Total RNA was analysed by the Centre for Genomic Research, University of Liverpool, for RNA-Seq library preparation and sequencing by using the Illumina HiSeq 2000 platform. Total RNA integrity was confirmed by using an Agilent 2100 Bioanalyzer (Agilent Technologies, Santa Clara, CA, USA). Ribosomal RNA (rRNA) was depleted from 9 total RNA samples by using the Ribo-Zero™ rRNA Removal Kit (Human/Mouse/Rat; Epicentre, Madison, WI, USA) in accordance with the instructions of the manufacturer. cDNA libraries were prepared with the ScriptSeq v2 RNA-Seq library preparation kit (Epicentre) by using 50 ng rRNA depleted RNA as starting material in accordance with manufacturer protocols as previously described [24]. The final pooled library was diluted to 8 pmol before hybridisation. The dilute library (120 μL) was hybridised on one lane of the HiSeq 2000 at 2 × 100-base pair (bp) paired-end sequencing with v3 chemistry.

Data processing

The sequence libraries for each sample were processed by using CASAVA version 1.8.2 to produce 100-bp paired-end sequence data in fastq format. The fastq files were processed by using Cutadapt version 1.2.1 [26] with option ‘–O 3’ to trim adapter from any read if it matched the adapter sequence for 3 bp or more at the 3′ end. In addition, a quality trimming was performed by using Sickle version 1.200.

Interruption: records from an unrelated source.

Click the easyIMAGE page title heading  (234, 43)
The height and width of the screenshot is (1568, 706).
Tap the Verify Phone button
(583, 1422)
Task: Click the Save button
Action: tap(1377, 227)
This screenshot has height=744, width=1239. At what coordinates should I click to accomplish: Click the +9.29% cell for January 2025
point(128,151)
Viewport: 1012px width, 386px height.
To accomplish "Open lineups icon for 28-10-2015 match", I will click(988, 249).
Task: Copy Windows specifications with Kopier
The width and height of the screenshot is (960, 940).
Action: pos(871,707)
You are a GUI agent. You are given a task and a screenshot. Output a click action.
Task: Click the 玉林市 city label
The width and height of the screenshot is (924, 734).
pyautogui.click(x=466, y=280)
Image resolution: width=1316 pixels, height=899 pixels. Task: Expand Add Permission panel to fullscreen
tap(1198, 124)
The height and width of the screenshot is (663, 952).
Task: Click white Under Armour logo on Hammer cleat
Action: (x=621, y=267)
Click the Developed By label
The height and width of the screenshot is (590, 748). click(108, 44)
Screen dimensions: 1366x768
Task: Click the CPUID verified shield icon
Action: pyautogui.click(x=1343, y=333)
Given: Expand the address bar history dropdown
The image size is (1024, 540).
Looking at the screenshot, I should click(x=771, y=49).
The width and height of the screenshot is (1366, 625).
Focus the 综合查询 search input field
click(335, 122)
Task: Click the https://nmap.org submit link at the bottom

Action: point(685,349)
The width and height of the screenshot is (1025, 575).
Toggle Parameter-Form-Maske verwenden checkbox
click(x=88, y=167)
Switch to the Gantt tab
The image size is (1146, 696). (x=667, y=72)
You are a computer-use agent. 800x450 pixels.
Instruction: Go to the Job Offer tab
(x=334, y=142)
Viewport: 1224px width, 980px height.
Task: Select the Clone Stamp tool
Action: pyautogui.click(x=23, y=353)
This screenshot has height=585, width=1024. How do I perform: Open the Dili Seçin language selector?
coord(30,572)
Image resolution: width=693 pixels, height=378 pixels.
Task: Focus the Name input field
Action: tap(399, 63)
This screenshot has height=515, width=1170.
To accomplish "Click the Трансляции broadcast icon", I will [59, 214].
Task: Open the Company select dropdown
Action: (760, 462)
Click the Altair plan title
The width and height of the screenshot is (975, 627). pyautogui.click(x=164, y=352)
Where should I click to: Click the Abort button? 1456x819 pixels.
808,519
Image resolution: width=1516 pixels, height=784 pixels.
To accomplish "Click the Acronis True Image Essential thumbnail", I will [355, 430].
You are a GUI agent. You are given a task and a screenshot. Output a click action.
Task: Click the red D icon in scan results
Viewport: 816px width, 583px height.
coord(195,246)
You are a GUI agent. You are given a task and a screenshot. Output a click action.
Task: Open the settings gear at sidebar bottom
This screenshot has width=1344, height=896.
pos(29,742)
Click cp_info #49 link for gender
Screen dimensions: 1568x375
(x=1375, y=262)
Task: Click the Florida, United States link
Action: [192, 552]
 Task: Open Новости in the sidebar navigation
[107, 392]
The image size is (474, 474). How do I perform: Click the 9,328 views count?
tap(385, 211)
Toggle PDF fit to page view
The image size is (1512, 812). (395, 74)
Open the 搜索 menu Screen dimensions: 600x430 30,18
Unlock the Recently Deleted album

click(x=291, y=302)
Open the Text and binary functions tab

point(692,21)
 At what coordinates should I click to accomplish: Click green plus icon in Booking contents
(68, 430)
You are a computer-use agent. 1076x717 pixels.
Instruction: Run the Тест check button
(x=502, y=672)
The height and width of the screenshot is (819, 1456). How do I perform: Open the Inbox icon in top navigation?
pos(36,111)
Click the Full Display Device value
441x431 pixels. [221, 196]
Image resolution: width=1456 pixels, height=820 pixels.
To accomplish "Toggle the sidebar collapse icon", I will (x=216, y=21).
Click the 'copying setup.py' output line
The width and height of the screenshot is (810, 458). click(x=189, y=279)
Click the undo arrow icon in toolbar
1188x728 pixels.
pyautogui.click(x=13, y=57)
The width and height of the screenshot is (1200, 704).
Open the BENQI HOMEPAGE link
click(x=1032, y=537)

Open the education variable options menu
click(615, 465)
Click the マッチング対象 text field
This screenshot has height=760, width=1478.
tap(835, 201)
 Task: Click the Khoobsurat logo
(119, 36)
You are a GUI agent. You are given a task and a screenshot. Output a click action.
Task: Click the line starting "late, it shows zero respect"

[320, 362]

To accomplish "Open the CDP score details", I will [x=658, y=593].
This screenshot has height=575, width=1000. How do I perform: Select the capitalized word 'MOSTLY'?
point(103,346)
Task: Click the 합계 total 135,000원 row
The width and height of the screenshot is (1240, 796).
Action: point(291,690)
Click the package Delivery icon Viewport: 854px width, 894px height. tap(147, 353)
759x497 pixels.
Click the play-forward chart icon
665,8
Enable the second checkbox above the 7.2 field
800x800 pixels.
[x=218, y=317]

The trimmed R1-R2 read pairs, for each sample, were aligned to reference sequence [27] by using TopHat2 version 2.0.10 [28] with default settings, except for the option –g 1. Read counts were obtained from the mapping results by using HTSeq-count and genome annotation [29].

The differential gene expression analysis was performed on R platform by using the edgeR package [30] and focused on the contrast of old and young donors. The count data were normalised across libraries by using trimmed mean M (TMM) values of the default methods edgeR. The tagwise dispersions were estimated and then used for logFC (log2 fold change) estimating and testing. Differentially expressed genes (DEGs) were extracted by applying the threshold false discovery rate (FDR) of less than 0.05 to adjusted P values, which were generated by using Benjamini and Hochberg approach [31]. In addition, FPKM (fragments per kilobase of exon per million fragments mapped) values were converted from count values for comparing expression levels among genes. All sequence data produced in this study have been submitted to National Center for Biotechnology Information Gene Expression Omnibus (NCBI GEO) under Array Express accession number E-MTAB-2449.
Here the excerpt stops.